ADDIS ABABA – Ethiopia has rejected the European Union-backed resolution at the UN Human Rights Council on the situation in its northern region of Tigray.
Officials at the Geneva-based Human Rights Council signed off on an EU-backed resolution, which expressed “deep concern” about right abuses in Tigray and called for the swift withdrawal of Eritrean troops, on Tuesday morning.
Anita Pipan of Slovenia, who presented the resolution on behalf of the EU, said an independent investigation was needed into the alleged abuses in Tigray.
Ethiopia said adopting the resolution can wait at least the ongoing investigation involving the UN run its course. Eritrea also hit back saying its troops left the region.
Ethiopia has already agreed to a joint investigation into the alleged human rights crimes.
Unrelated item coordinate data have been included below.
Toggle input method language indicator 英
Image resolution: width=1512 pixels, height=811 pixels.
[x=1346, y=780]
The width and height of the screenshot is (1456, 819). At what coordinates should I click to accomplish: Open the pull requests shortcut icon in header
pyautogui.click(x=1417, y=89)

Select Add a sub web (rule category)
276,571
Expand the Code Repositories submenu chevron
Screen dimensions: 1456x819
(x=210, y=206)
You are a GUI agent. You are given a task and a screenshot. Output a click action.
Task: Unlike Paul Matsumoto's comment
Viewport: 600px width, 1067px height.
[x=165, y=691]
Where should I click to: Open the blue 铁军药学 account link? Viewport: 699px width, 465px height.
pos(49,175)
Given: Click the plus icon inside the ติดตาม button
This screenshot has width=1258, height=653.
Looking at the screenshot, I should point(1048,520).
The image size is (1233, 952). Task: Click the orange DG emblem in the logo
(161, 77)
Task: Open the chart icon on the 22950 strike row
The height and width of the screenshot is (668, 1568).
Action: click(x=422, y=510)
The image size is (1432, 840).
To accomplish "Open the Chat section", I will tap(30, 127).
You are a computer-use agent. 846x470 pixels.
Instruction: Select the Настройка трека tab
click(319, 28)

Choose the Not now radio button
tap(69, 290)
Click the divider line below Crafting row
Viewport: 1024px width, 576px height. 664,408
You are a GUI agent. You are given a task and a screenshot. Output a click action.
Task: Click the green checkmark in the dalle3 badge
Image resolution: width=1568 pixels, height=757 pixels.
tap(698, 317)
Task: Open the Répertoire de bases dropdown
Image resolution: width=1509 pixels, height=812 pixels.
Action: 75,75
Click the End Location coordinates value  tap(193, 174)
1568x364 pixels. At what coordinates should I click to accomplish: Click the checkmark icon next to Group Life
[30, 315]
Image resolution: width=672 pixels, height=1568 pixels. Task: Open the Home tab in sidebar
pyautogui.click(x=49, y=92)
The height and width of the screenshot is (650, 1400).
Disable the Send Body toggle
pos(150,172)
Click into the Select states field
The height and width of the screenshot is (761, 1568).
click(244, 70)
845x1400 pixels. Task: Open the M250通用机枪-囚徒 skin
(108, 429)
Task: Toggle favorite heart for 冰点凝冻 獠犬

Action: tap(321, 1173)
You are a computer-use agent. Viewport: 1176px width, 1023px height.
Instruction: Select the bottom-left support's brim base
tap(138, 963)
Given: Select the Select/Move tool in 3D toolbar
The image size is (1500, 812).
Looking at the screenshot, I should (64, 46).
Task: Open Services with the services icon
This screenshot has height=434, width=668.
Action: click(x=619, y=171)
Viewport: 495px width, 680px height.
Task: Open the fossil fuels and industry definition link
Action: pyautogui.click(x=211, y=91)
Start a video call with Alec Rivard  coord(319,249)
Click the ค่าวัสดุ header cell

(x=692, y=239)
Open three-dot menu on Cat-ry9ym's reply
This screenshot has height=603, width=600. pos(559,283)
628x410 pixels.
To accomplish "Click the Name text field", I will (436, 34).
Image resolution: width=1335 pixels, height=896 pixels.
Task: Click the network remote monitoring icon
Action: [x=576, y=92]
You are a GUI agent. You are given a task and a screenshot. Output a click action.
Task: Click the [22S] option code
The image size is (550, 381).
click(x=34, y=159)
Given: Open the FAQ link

The joint team – involving the UN Office of the High Commissioner for Human Rights and Ethiopian Human Rights Commission, commenced its investigation in May this year and is expected to finalize its work in August 2021.
Ethiopia has been appealing for the withdrawal of the resolution since the EU proposed the resolution to the UN Human Rights Council, said the spokesperson office of ministry of foreign affairs.
The appeal was “on the premise that first, it is premature, and second, it interferes with and undermines the integrity of the ongoing joint investigations,” said the spokesperson of Ethiopia’s foreign ministry.
The country, the office said, made its case clear before the Council, pleaded for the investigation to run its course and called on the august body to provide the necessary time and space for the investigations to be completed.
“All its efforts, however, were to no avail and, in its view, there is no moral nor legal ground to justify the untimely adoption of a politically motivated resolution,” the office added.
“Constructive engagement, rather than a hasty decision by the Council, would have contributed to expeditiously bring the ongoing efforts to a successful conclusion,” it said.
“For these reasons, Ethiopia rejects this resolution,” said the spokesperson office that described the adoption of the EU-backed resolution as “untimely” and “politically motivated”.
The government, however, affirmed its commitment to the ongoing and added “those who were involved in committing crimes will be brought to justice and punished to the full extent of the law”.